# Funny trail ride video



## mildot (Oct 18, 2011)

Sorry if it's been posted before but I thought it was a cool and funny way to liven up what could be pretty boring.

BTW, that's not me. But it's got me thinking about a helmet cam. :lol:


----------



## Kawonu (Apr 24, 2011)

I want a helmet cam now! Give me a reason to want to wear a helmet. XD


----------



## VanillaBean (Oct 19, 2008)

Ahaha! *jumps over tiny log* "do you think Woodburn could do tthat?" 

lol


----------



## lauraetco (Sep 14, 2011)

Haha...love it.


----------



## attackships (Jan 12, 2012)

so cute, i love the "i like water" parts

I wish i had some trails like that! so relaxing and beautiful. mine are rather unfortunate. mostly going by people's backyards and dealing with lots and lots of cars.


----------



## mildot (Oct 18, 2011)

attackships said:


> I wish i had some trails like that!


Yep, north central and north west Virginia is horse heaven. If it weren't so dang expensive to live there.......


----------



## Dame Nuit (Nov 15, 2011)

I like it !
I can't go riding at winter (no time for it, no sunlight...), make me feel as if I were on the horse!


----------



## mildot (Oct 18, 2011)

Dame Nuit said:


> I like it !
> I can't go riding at winter (no time for it, no sunlight


Not even on Saturday and Sunday? That's gotta suck.


----------



## Dame Nuit (Nov 15, 2011)

No, on saturday and sunday, there are hunters in the woods! :? 
I don't want my horses to get a bullet in their bottom! :evil: 

So I stay in the farm, and teach my colt and yearling how to be horses with good maners; :wink: 
I like to do that job too! 

And hunting is about to stop now! :razz:


----------



## mildot (Oct 18, 2011)

Well, the chance of getting shot by a hunter is pretty dang low. The overwhelming majority of them are responsible and follow the law and rules. I'm sure they are the same way in France.

Here's a good discussion on riding through hunting seasons: http://www.horseforum.com/trail-riding/hunting-season-68804/

I don't let hunting seasons get in the way of my riding or any other outdoor activity.


----------



## Dame Nuit (Nov 15, 2011)

I hope it's the same in France  but... anyway, I don't like them to be around... :evil: 
In France, when hunters are in a part of the wood, nobody else is supposed to go there. They put notices to tell it... (they hunt wild boars and roe deer)

And days are so short, so cold, And I have so many things to be done at home! 

Nature looks very green on your video. Is it always like that where you ride? No winter?


----------



## mildot (Oct 18, 2011)

That video was in the state of Virginia. It only looks like that from late spring to early autum. Winter is cold and wet and snowy. Probably not much different than northern France.
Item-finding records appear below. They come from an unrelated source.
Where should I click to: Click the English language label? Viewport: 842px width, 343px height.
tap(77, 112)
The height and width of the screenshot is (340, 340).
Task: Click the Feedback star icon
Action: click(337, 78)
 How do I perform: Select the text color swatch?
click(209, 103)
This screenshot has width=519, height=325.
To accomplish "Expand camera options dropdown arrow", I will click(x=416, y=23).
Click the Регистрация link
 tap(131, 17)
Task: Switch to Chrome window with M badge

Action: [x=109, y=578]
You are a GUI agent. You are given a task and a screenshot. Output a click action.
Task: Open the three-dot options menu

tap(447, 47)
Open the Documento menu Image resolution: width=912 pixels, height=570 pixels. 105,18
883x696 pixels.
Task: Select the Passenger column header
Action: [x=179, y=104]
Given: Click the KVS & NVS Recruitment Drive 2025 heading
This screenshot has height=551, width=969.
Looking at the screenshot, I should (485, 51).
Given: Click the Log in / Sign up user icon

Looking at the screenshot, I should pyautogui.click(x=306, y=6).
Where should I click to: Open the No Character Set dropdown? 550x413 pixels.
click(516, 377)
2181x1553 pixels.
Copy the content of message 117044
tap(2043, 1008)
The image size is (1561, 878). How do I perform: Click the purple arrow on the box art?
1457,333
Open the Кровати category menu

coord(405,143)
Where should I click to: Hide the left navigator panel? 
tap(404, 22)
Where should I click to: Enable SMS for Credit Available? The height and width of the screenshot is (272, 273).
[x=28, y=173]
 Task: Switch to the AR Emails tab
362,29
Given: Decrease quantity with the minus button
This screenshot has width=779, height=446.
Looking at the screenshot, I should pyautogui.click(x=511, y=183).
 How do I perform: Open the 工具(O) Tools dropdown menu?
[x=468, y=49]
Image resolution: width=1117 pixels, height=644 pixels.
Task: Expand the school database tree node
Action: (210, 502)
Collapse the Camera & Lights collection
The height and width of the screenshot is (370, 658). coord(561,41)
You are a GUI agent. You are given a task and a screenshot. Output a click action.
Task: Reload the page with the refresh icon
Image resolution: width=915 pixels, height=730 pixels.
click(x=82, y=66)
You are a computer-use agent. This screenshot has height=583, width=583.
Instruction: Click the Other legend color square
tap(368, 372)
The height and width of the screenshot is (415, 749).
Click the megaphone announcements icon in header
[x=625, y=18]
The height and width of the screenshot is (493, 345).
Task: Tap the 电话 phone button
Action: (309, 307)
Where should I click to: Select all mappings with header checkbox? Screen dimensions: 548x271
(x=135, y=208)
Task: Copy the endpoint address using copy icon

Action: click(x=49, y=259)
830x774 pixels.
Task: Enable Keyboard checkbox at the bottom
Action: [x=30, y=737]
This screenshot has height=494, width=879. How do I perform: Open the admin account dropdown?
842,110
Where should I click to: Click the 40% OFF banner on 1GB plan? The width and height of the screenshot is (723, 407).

I live in the state of Ohio and it's pretty much the same way. Right now it's -11 C here and all the trees and grass are brown.


----------



## Dame Nuit (Nov 15, 2011)

So it's the same thing than here : grey, brown, fog, rain, -4°C but no snow yet this year!


----------



## mildot (Oct 18, 2011)

Dame Nuit said:


> So it's the same thing than here : grey, brown, fog, rain, -4°C but no snow yet this year!


Oui......

Here's what my home trails look like in the summer: http://www.horseforum.com/trail-riding/competitive-trail-riding-108036/#post1317214


----------



## Dame Nuit (Nov 15, 2011)

aren't you affraid you could break the camera with the branches... 
Sometimes I was thinking "ouch!" :-o

Your black and white horse seem to be a very good horse, confident and good condition! :thumbsup: I loved that ride too! :happydance:

How do you know I'm from Northern France? :shock:


----------



## Kawonu (Apr 24, 2011)

Unless it just freezes over, or snows unnecessarily hard, Oklahoma is pretty ride-able in the winter. Especially this year! Except one day will be 70°F and the next will be 20... Oklahoma; if you don't like the weather, wait a couple hours.


----------



## loveduffy (Dec 22, 2011)

that was fun thank you


----------



## mildot (Oct 18, 2011)

Dame Nuit said:


> aren't you affraid you could break the camera with the branches...
> Sometimes I was thinking "ouch!"
> 
> Your black and white horse seem to be a very good horse, confident and good condition! :thumbsup: I loved that ride too!


That's a friend, not me. I agree, his horse is pretty nice.



Dame Nuit said:


> How do you know I'm from Northern France? :shock:


I guessed because winter in southern France is not that bad.


----------



## Dame Nuit (Nov 15, 2011)

You guess all right, 1000 km make quite a difference...


----------



## VT Trail Trotters (Jul 21, 2011)

Ha, love it!


----------



## CurlyIsASpecialStandie (Jul 19, 2011)

How cool!!Love the captions.


----------



## QOS (Dec 8, 2008)

That was a hoot!!!!! I need to learn to do that with my camera footage.
Working on it!


----------